The beginnings of A Class in Wonders may be tracked back to the collaboration between two individuals, Helen Schucman and Bill Thetford, equally of whom were distinguished psychologists and researchers. The course's inception occurred in early 1960s when Schucman, who was a medical and research psychologist at Columbia University's College of Physicians and Surgeons, started to experience a series of internal dictations. She defined these dictations as coming from an internal voice that discovered it self as Jesus Christ. Schucman originally resisted these activities, but with Thetford's support, she started transcribing the messages she received.

Over a period of eight decades, Schucman transcribed what can become A Program in Wonders, amounting to three amounts: the Text, the Workbook for Pupils, and the Handbook for Teachers. The Text sits out the theoretical foundation of the class, elaborating on the primary a course in miracles  and principles. The Book for Students includes 365 classes, one for each time of the entire year, made to steer the audience through a day-to-day training of applying the course's teachings. The Guide for Educators provides more advice on the best way to understand and teach the maxims of A Program in Wonders to others.

One of the central styles of A Class in Miracles is the notion of forgiveness. The class teaches that correct forgiveness is the important thing to inner peace and awareness to one's divine nature. Based on its teachings, forgiveness is not merely a ethical or moral practice but a basic change in perception. It involves making get of judgments, grievances, and the notion of failure, and alternatively, viewing the entire world and oneself through the contact of enjoy and acceptance. A Program in Wonders stresses that correct forgiveness results in the acceptance that people are all interconnected and that divorce from each other is an illusion.

Yet another significant part of A Class in Miracles is their metaphysical foundation.
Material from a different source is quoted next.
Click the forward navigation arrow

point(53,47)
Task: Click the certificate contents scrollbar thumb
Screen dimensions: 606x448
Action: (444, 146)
The program gift suggestions a dualistic see of truth, unique between the pride, which represents separation, concern, and illusions, and the Holy Spirit, which symbolizes enjoy, reality, and spiritual guidance. It shows that the pride is the source of enduring and conflict, while the Holy Heart provides a pathway to therapeutic and awakening. The target of the class is to simply help persons surpass the ego's confined perception and align with the Holy Spirit's guidance.